The tax consequences of conversion depend on the specific method and facts. Generally, converting an LLC taxed as a partnership into a C-Corp is treated as a tax-free contribution of assets under IRC Section 351, provided the former LLC members receive stock in exchange for their membership interests and the members, in the aggregate, control (at least 80%) the new corporation immediately after the transfer.

However, if the LLC has liabilities that exceed the tax basis of its assets, the conversion may trigger gain recognition under Section 357(c). If the LLC has made special allocations or has Section 704(c) built-in gain, additional complexity arises. We strongly recommend working with a tax advisor to model the tax consequences before initiating a conversion.

Timing matters. Convert before you have a signed term sheet or agreed-upon valuation, because the conversion itself could be viewed as a taxable event if done simultaneously with a funding round (the step transaction doctrine could apply).
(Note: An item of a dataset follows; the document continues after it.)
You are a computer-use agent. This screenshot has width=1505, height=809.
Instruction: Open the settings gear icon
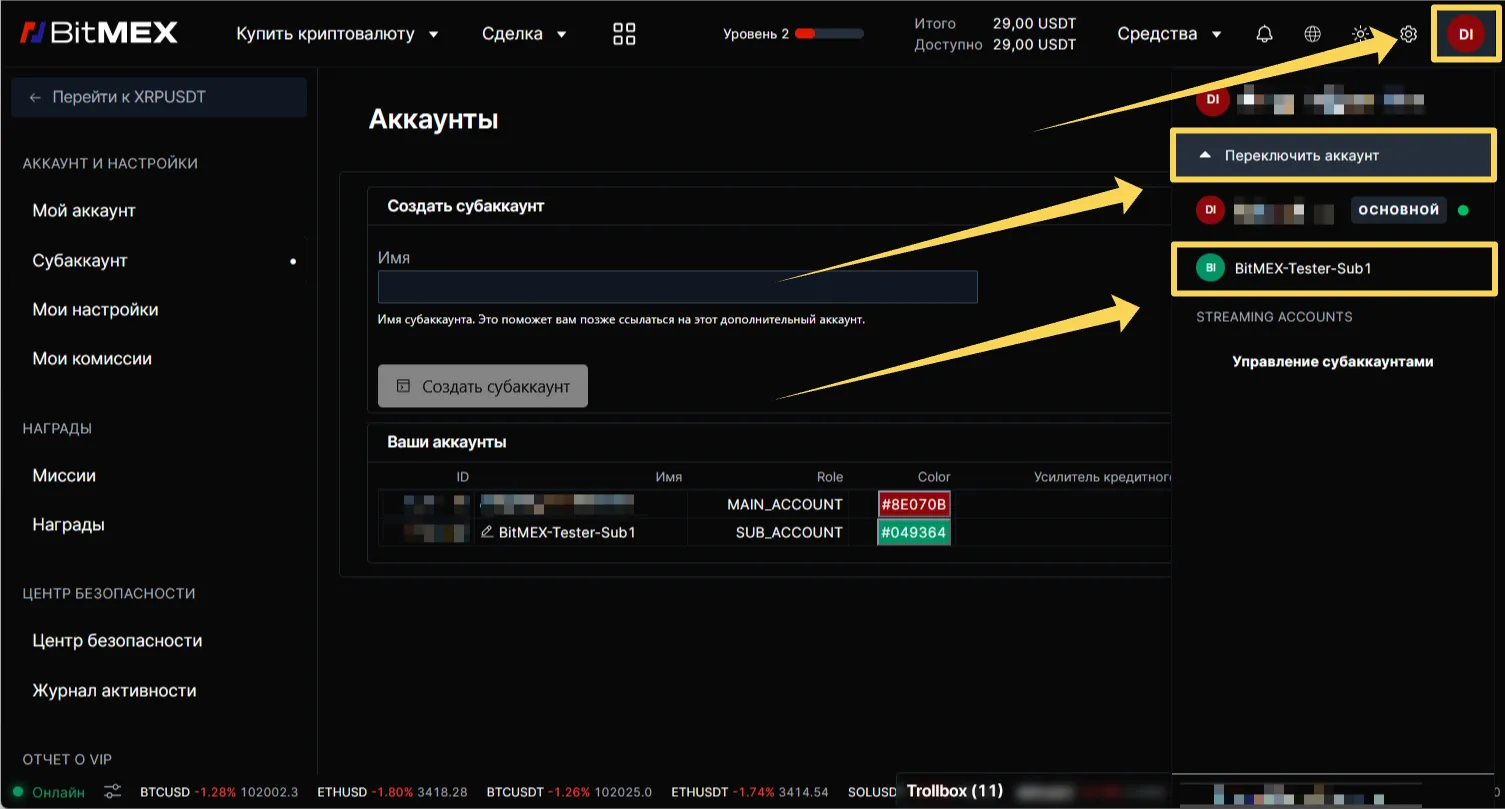pyautogui.click(x=1408, y=34)
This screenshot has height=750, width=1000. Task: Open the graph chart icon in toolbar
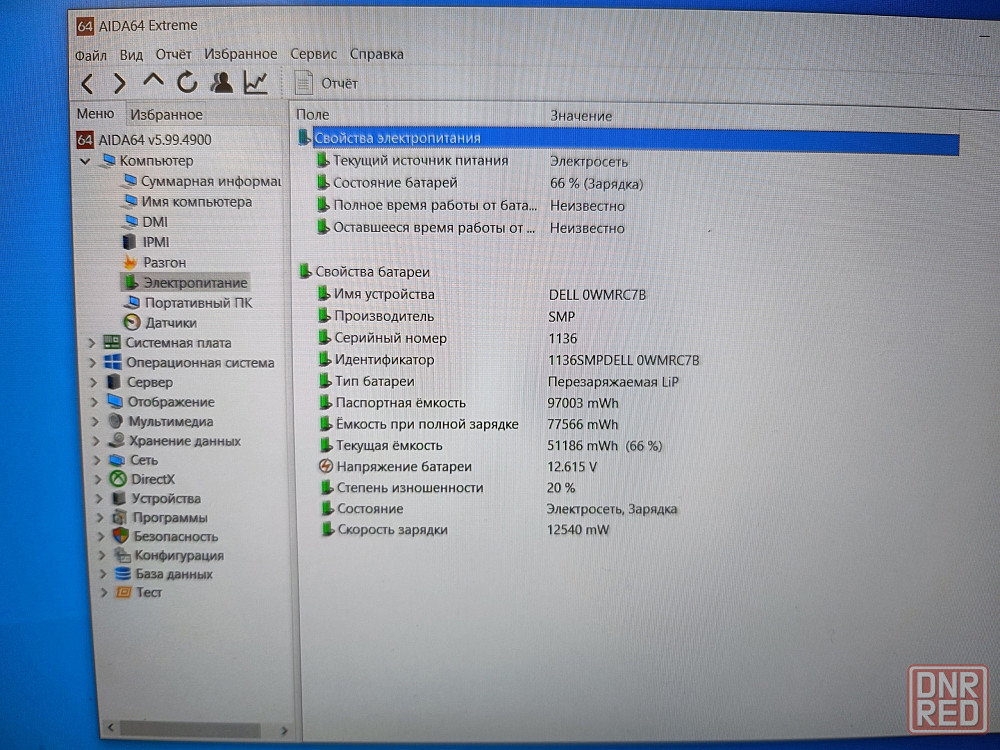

Ideally, complete the conversion at least 30 to 60 days before closing the round.

At SpryTax, we handle LLC-to-C-Corp conversions regularly. Our process includes modeling the tax consequences, coordinating with your legal counsel on the filing mechanics, and ensuring that the post-conversion entity is properly set up for 409A compliance, QSBS eligibility, and ongoing tax reporting.

Decision Framework: LLC or C-Corp

Use this framework to make the entity decision. Choose a C-Corp if: you plan to raise venture capital or angel investment from institutional investors, you want to grant stock options to employees (ISOs are only available through C-Corps), your exit strategy is an acquisition or IPO, you want to take advantage of QSBS (Section 1202) exclusion, or your investors or accelerator require it.

Choose an LLC (taxed as partnership or S-Corp) if: you are bootstrapping with no plans for institutional fundraising, you want pass-through taxation and the ability to distribute profits tax-efficiently, you are a service business or consulting firm, you want flexible profit and loss allocation among partners, or you are operating a real estate venture or investment holding company.

A hybrid approach is possible for some situations. A holding company structured as an LLC can own a C-Corp operating subsidiary. This structure can provide asset protection benefits while maintaining the C-Corp structure needed for VC investment. However, it adds complexity and cost, and should only be implemented with professional guidance.

If you are unsure, start with a C-Corp if there is any realistic possibility of raising venture capital in the next two to three years. Converting from LLC to C-Corp later is possible but costs $2,000 to $10,000 in legal and tax advisory fees and creates potential tax friction. Incorporating as a C-Corp from the start avoids these costs and ensures that your QSBS holding period clock starts as early as possible.

At SpryTax, we discuss entity structure with every new client. Our recommendation depends on your specific business model, funding plans, personal tax situation, and long-term goals. We do not default to C-Corp for every startup because the LLC structure offers real advantages for companies that will not follow the venture-backed path.